投稿日: Nov 25, 2011 1:26:27 AM
エンジニアには修行が必要だと思う方へ
2011年の日本は3.11東日本大震災がおこり、経済活動の一層の低迷もあって、新たなビジネスを楽観的に考えることは慎む雰囲気もあった。この背景にはこの10年くらいの間にいろいろな国内産業がピークを超えて下り坂になっているので、相乗的に市場が縮小することが起こっている。アメリカも国民の平均値では上向いていないにしても新ビジネスで世界的に伸びているところがいくつもあるので、ベンチャーでひとつ当てようという機運は相変わらずであろうと想像できる。しかし日本は特に3.11以来、役に立たなくても面白がって盛り上げようという機運は、少なくとも投資側では影を潜めたのではないか。実際にIT投資をすればビジネスがうまくいくのではないかという期待感というか神通力は激減したように思える。また例えば地域おこしも中央官庁の助成やシンクタンク・広告代理店に金を払って見栄えのいいものをするよりも、アマチュアも参加してみんなで手作りイベントをすることが多くなっている。
だからパトロン探しのような技術ベンチャーは何重にも辛い時代ではないかと思う。ホリエモンの評価を見ていると日本ではベンチャーとマネーゲームの区別がついていないようだが、専門性を下地にしたユニークな技術コアを、それらで大きくマネタイズしようとする人々にアピールするという、アメリカ流のベンチャーが挑戦をする場は日本にはあまりない。そこでベンチャー自体がマネーゲームをするようなことが起こる。アメリカの場合は逆にベンチャーがマネーゲームの駒にされてしまって、ベンチャー創立者は売り逃げできても、そこで働いていたエンジニアは翻弄されて終わりになる。ちょっとコンピュータが得意だからといってビジネスで珍重される時代は終わったのである。

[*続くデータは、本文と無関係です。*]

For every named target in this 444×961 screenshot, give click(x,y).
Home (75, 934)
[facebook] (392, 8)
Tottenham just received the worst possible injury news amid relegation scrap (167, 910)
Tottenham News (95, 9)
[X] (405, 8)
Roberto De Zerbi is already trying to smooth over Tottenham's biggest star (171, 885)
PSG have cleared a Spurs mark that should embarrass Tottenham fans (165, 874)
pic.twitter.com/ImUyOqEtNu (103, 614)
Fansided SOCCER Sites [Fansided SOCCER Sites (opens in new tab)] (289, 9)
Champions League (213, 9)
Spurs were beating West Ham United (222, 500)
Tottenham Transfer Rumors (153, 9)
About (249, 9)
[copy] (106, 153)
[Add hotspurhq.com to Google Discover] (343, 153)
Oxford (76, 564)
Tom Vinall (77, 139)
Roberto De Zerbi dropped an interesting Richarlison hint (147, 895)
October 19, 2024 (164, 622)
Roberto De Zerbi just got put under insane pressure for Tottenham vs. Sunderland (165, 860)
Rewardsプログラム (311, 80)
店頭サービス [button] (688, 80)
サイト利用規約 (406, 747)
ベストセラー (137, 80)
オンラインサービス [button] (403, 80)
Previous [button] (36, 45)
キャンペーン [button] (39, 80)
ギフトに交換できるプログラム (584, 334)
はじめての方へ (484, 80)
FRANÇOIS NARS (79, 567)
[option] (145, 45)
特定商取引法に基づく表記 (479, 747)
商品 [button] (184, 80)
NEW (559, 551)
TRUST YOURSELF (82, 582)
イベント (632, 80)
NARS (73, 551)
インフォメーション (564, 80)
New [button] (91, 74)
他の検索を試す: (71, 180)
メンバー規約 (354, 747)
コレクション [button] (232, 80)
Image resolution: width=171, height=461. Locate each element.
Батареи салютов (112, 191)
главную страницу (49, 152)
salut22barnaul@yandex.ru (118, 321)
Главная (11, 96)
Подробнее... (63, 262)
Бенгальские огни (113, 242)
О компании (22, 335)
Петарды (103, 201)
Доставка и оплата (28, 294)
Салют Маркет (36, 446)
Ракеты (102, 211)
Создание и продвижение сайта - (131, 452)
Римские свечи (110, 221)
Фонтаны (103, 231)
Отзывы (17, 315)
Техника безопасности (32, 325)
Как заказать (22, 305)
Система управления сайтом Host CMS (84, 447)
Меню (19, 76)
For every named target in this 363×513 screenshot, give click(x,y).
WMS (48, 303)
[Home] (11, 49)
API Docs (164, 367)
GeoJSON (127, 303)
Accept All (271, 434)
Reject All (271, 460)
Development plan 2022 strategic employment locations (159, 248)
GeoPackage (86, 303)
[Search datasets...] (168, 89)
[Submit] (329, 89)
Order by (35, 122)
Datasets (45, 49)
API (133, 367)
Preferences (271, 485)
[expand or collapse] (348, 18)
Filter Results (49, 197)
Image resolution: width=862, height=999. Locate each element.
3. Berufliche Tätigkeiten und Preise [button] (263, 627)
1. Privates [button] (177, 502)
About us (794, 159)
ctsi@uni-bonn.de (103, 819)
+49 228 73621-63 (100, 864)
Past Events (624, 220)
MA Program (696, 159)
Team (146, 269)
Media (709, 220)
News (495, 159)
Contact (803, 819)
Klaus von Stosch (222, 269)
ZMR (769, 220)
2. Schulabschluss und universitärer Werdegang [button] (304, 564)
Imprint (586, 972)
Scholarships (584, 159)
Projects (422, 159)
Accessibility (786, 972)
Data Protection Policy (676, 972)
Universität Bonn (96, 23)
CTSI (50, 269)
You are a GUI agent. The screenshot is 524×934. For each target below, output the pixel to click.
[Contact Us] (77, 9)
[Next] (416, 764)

日本のベンチャーをみていると、殆どは創立者が売り逃げもできなければ、努力していたエンジニアもなかなか一貫した仕事の積み重ねができず、派遣労働者とたいして変わりがない場合がある。では好きなことでノウハウを蓄積したいエンジニアとか将来に起業を考える人はどうすればいいのか? 結局アメリカは理科系に人気がなくなってしまって、アジアからの移住者や出稼ぎエンジニアが増え、インドやアジアにアウトソーシングするようになってしまった。韓国や中国でもアメリカのITサービスと同等のことを国内でやっているように、ITスキルでいうと日本が勝っているところは一部のニッチな分野でしかなくなってしまった。日本でのビジネスの選択肢は2つしか残っていないように思う。
第1は他国がなかなかできない特殊な分野であり、これはそもそもすごい専門性が必要で、多くのエンジニアにはあてはまらない。第2は日本の利用者により近づいたサービスを開発することである。これはどんなビジネス分野にも当てはまり、例え世界でAmazonが合理的な方法でビジネスをどれだけ伸ばそうとも、Amazonがサービスの満足度でトップになることはないように、攻めどころはある。しかし満足度を高めるのは試行錯誤の繰り返しで日々汗をかかなければならない。そういう指向の組織や職場であるならば、アルバイトでもラインの仕事でも、ビジネスのノウハウを経験として積み重ねられて、それに各個人の着想とかが加われば、独自性のある起業の機会があるかもしれない。
つまり、まっとうなビジネス経験とか、地域おこしのコラボレーションとか、経営が発展するベースを理解した上で、ITでもメディアでもプロモーションでも独自性を発揮するようにならないと、日本のエンジニアはアジアのエンジニアにも負けてしまうことになるだろう。